> [CONSIGNE]
Dans le texte ci-dessous sur les femmes de Bocana de Paiwas, relevez tous ceux qui s'interrogent sur l'origine de la violence des conjoints.

> [TEXTE FOURNI]
━━━━━━

NICARAGUA - Paroles de femmes depuis le « nombril » du Nicaragua, deuxième partie

María López Vigil

dimanche 1er avril 2007, mis en ligne par Dial

Dans quasi tous les pays d’Amérique Latine, les femmes subissent quotidiennement la violence de leurs conjoints. Alors que gouvernements, associations et chercheurs s’interrogent sur l’origine de cette violence, les femmes de Bocana de Paiwas, au Nicaragua, ont décidé d’agir. Depuis plusieurs années, elles organisent des ateliers et différentes campagnes d’information à l’intention des femmes. Surtout, elles ont eu l’idée originale de créer une station de radio, pour dénoncer publiquement les hommes coupables de violence conjugale et aider un plus grand nombre de femmes. Dans cet article, publié en juillet 2006 par la revue Envío, María López Vigil revient sur l’expérience et le combat exceptionnel de ces femmes dans cette petite bourgade du Nicaragua. La première partie de ce texte a été publiée dans le numéro de mars de Dial.

━━━━━━

> [DONNÉES AFFICHÉES]
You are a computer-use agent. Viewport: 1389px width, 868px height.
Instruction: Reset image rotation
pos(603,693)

━━━━━━

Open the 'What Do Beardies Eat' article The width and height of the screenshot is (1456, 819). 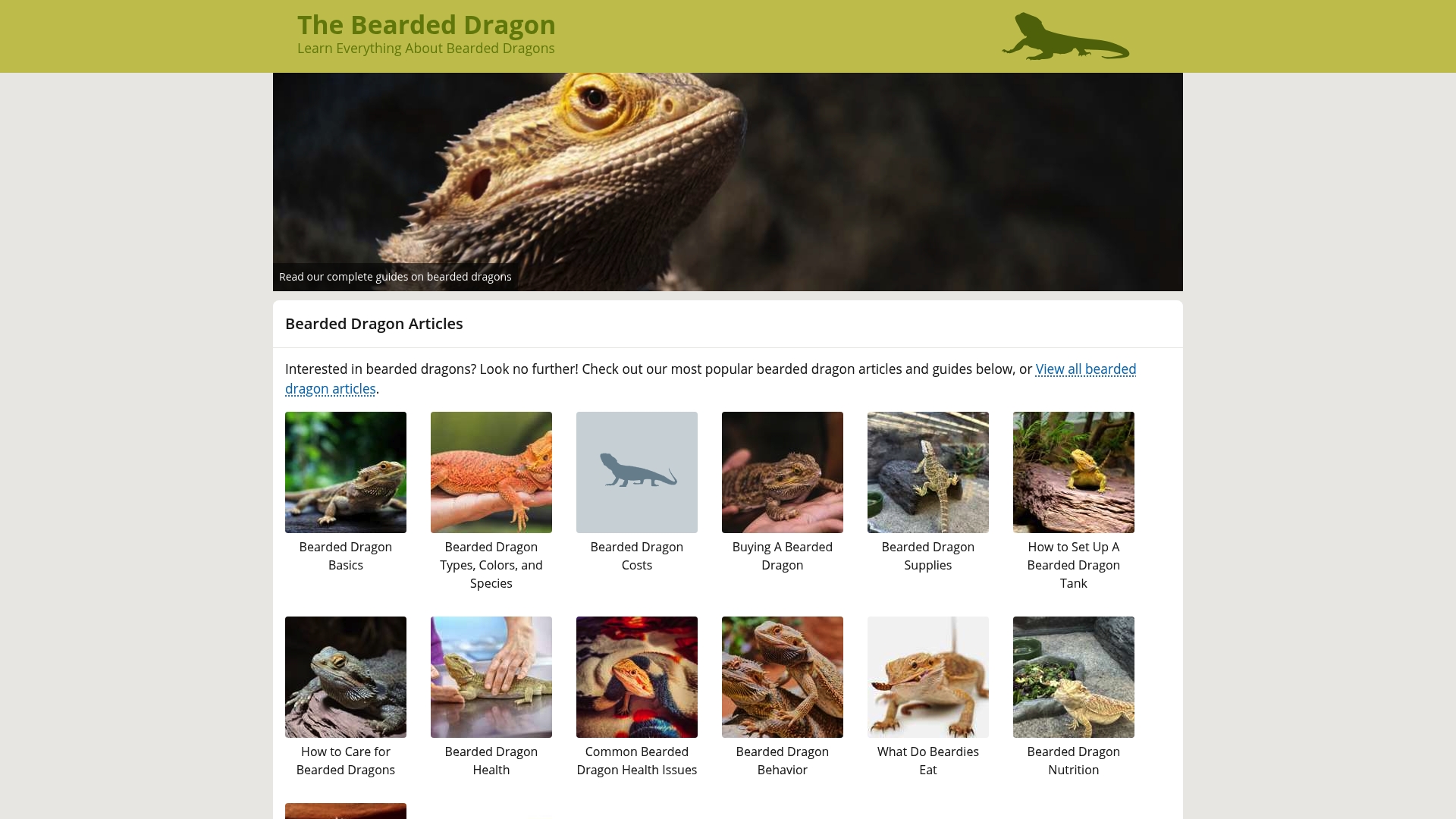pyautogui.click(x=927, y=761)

━━━━━━

> [RÉSULTAT]
Les gouvernements, les associations et les chercheurs.